> **Aim of the task**: Reproduce the following listing line for line, leaving out the pictures.

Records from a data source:

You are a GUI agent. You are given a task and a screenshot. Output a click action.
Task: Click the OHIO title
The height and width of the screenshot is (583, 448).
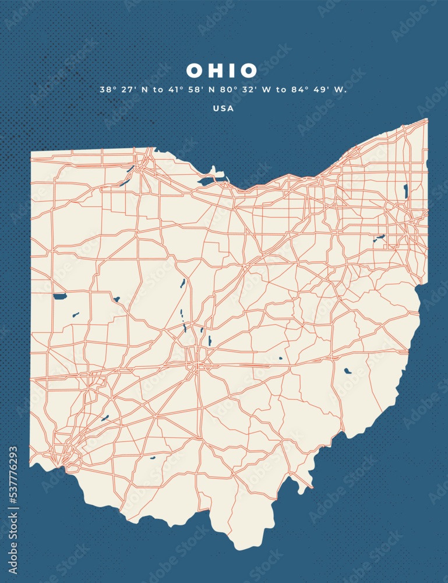click(x=222, y=71)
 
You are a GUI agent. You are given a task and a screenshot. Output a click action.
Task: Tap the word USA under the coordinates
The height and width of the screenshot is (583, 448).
click(x=223, y=108)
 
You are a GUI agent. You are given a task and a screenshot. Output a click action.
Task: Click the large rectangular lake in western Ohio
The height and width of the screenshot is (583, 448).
click(x=59, y=296)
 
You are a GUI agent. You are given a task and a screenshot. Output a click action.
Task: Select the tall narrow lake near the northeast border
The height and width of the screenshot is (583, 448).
click(x=405, y=191)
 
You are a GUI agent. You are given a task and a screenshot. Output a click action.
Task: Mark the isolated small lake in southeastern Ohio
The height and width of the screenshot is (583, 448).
click(x=347, y=370)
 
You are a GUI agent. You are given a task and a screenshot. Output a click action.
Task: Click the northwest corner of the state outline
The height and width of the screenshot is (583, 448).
click(x=31, y=153)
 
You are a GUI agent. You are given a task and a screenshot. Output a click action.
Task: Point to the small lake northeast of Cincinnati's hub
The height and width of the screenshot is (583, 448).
click(x=105, y=417)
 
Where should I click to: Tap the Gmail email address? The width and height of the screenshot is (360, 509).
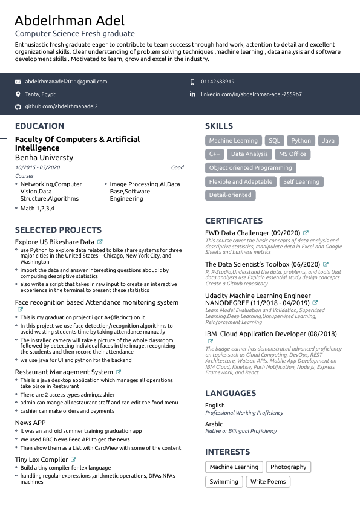tap(66, 82)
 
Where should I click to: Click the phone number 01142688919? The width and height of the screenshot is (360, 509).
tap(217, 82)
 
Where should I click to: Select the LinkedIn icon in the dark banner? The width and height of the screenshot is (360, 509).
tap(193, 94)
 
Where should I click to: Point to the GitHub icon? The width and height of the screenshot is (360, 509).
tap(18, 106)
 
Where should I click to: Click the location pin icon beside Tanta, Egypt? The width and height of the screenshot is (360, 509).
tap(18, 94)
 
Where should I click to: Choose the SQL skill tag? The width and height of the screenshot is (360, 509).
tap(275, 141)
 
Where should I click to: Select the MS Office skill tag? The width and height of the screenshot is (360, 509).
tap(292, 154)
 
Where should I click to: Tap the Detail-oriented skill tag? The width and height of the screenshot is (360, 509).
tap(230, 195)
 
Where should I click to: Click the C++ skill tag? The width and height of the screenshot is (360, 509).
tap(214, 154)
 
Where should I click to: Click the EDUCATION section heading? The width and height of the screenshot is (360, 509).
tap(39, 126)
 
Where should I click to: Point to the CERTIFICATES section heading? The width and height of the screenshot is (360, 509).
tap(234, 221)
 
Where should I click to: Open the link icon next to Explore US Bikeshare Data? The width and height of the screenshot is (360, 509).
tap(100, 242)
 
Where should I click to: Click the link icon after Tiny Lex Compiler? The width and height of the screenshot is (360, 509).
tap(74, 459)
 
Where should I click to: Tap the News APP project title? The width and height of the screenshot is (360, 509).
tap(30, 423)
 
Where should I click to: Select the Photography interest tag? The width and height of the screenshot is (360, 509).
tap(288, 467)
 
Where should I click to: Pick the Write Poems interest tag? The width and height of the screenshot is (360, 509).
tap(269, 482)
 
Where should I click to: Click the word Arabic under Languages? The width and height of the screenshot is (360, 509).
tap(214, 424)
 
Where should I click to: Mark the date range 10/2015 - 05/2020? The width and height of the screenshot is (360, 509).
tap(38, 167)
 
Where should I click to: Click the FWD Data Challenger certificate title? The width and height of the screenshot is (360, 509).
tap(253, 233)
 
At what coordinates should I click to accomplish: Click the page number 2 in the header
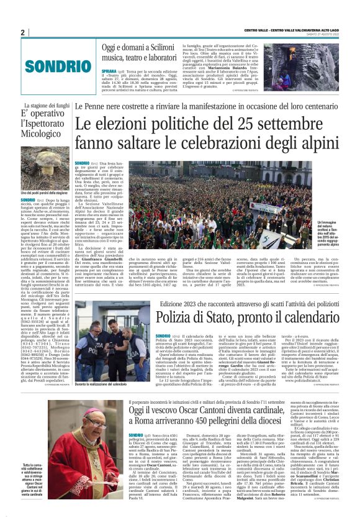(x=22, y=32)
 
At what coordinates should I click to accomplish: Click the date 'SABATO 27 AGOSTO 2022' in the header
(x=335, y=32)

> **Task response**:
You are a GUI agent. You are given a task and a screenshot. Output a click action.
Task: Click the OHIO title
The height and width of the screenshot is (583, 448).
click(x=222, y=71)
 
You are a GUI agent. You are given a task and a screenshot. Output a click action.
Task: Tap the word USA under the coordinates
The height and width of the screenshot is (583, 448).
click(x=223, y=108)
 
You are a GUI agent. You are given a task and a screenshot. Output a click action.
Task: Click the large rectangular lake in western Ohio
The height and width of the screenshot is (583, 448).
click(x=59, y=296)
 
You are a GUI agent. You are given a task and a screenshot. Output a click action.
Task: Select the tall narrow lake near the northeast border
The height and width of the screenshot is (583, 448).
click(x=405, y=191)
 
You are a GUI agent. You are given a task and a screenshot. Output a click action.
Task: Mark the isolated small lake in southeastern Ohio
The height and width of the screenshot is (583, 448).
click(x=347, y=370)
 
You are a GUI agent. You are given a task and a screenshot. Output a click action.
Task: Click the northwest corner of the state outline
The height and width of the screenshot is (583, 448).
click(x=31, y=153)
 
You are a GUI agent. You are given a task and a screenshot. Output a click action.
Task: Point to the small lake northeast of Cincinnati's hub
The height and width of the screenshot is (583, 448).
click(x=105, y=417)
 
Where should I click to: Tap the Gmail email address? The width and height of the screenshot is (360, 509).
tap(66, 82)
 
Where should I click to: Click the phone number 01142688919? The width and height of the screenshot is (360, 509).
tap(217, 82)
 
Where should I click to: Select the LinkedIn icon in the dark banner? The width and height of the screenshot is (360, 509).
tap(193, 94)
 
Where should I click to: Point to the GitHub icon? The width and height of the screenshot is (360, 509).
tap(18, 106)
 
Where should I click to: Click the location pin icon beside Tanta, Egypt? The width and height of the screenshot is (360, 509).
tap(18, 94)
 
Where should I click to: Choose the SQL skill tag? The width and height of the screenshot is (360, 509).
tap(275, 141)
 
Where should I click to: Select the MS Office skill tag? The width and height of the screenshot is (360, 509).
tap(292, 154)
 
Where should I click to: Tap the Detail-oriented skill tag? The width and height of the screenshot is (360, 509).
tap(230, 195)
 
Where should I click to: Click the C++ skill tag? The width and height of the screenshot is (360, 509).
tap(214, 154)
 
Where should I click to: Click the EDUCATION section heading? The width and height of the screenshot is (360, 509).
tap(39, 126)
 
Where should I click to: Point to the CERTIFICATES section heading? The width and height of the screenshot is (360, 509).
tap(234, 221)
 
Where should I click to: Open the link icon next to Explore US Bikeshare Data? The width and height of the screenshot is (360, 509).
tap(100, 242)
 
Where should I click to: Click the link icon after Tiny Lex Compiler? The width and height of the screenshot is (360, 509).
tap(74, 459)
 
Where should I click to: Tap the News APP project title? The width and height of the screenshot is (360, 509).
tap(30, 423)
 
Where should I click to: Select the Photography interest tag? The width and height of the screenshot is (360, 509).
tap(288, 467)
 
Where should I click to: Pick the Write Poems interest tag? The width and height of the screenshot is (360, 509).
tap(269, 482)
 
Where should I click to: Click the word Arabic under Languages? The width and height of the screenshot is (360, 509).
tap(214, 424)
 
Where should I click to: Mark the date range 10/2015 - 05/2020? The width and height of the screenshot is (360, 509).
tap(38, 167)
 
Where should I click to: Click the FWD Data Challenger certificate title? The width and height of the screenshot is (360, 509).
tap(253, 233)
 
At what coordinates should I click to accomplish: Click the page number 2 in the header
(x=22, y=32)
 
At what coordinates should I click to accomplish: Click the date 'SABATO 27 AGOSTO 2022' in the header
(x=335, y=32)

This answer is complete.